Wszedł do Dunajca, by uciec przed drogówką. Zaczął tonąć

Wszedł do Dunajca, by uciec przed drogówką. Zaczął tonąć

49-letni mężczyzna chciał pokonać wpław Dunajec, by uciec przed policjantami sądeckiej drogówki. Zaczął tonąć, a jeden z funkcjonariuszy ruszył mu na ratunek.

9 kwietnia przed godziną 17:00 w miejscowości Jazowsko policjanci zauważyli samochód, w którym dzień wcześniej znaleźli środki odurzające. Kierowca Renault na widok patrolu przyspieszył, więc funkcjonariusze postanowili go skontrolować. Mężczyzna nie reagował jednak na sygnały świetlne i dźwiękowe i ruszył do ucieczki. Wjechał na drogę gruntową, a później na ścieżkę rowerową nad Dunajcem.

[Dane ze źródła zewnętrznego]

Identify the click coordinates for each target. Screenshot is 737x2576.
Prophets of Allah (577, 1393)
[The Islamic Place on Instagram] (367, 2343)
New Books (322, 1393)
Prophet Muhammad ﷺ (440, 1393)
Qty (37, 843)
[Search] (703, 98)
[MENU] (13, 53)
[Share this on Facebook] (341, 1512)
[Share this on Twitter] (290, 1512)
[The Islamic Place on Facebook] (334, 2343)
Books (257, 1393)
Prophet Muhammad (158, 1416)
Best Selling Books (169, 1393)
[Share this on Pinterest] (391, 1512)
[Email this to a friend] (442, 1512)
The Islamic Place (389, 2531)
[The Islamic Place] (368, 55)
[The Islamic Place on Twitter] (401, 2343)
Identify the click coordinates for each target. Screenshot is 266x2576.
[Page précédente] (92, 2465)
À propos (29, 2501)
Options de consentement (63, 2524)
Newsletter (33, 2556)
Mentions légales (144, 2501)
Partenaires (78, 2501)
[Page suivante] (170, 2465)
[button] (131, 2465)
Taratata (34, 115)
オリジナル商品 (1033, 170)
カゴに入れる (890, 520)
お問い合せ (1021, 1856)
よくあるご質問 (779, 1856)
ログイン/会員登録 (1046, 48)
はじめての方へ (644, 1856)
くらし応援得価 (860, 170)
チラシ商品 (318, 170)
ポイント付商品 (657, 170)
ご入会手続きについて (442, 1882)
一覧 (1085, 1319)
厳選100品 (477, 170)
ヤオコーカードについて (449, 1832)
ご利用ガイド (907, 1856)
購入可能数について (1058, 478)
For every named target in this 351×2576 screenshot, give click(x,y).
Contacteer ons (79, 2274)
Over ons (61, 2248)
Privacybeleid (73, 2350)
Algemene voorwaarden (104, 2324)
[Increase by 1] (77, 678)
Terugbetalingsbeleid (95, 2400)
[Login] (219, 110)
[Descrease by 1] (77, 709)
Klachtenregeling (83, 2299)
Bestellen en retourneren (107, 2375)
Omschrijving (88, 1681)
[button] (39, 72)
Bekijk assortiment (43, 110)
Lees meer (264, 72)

49-latek zostawił auto i uciekał dalej pieszo. W pewnej chwili wszedł do rzeki, usiłując przeprawić się na drugi brzeg. Nurt Dunajca przewrócił go i mężczyzna zaczął dryfować na plecach. Jego głowa co chwilę znajdowała się pod wodą.

– Jeden z policjantów, widząc, co się stało, wszedł do wody, by ratować topiącego się mężczyznę. Nurt przewrócił również jego, ale zdołał odzyskać równowagę, chwycił mężczyznę i wyciągnął go na brzeg – opisuje Aneta Izworska z KMP w Nowym Sączu.

Jak się okazało, mieszkaniec Nowego Sącza miał w organizmie 1,3 promila alkoholu. Co więcej – prowadził samochód mimo sądowego zakazu. Odpowie za jazdę w stanie nietrzeźwości, niezatrzymanie się do kontroli drogowej, a także złamanie zakazu prowadzenia pojazdów. Może spędzić do 5 lat za kratkami.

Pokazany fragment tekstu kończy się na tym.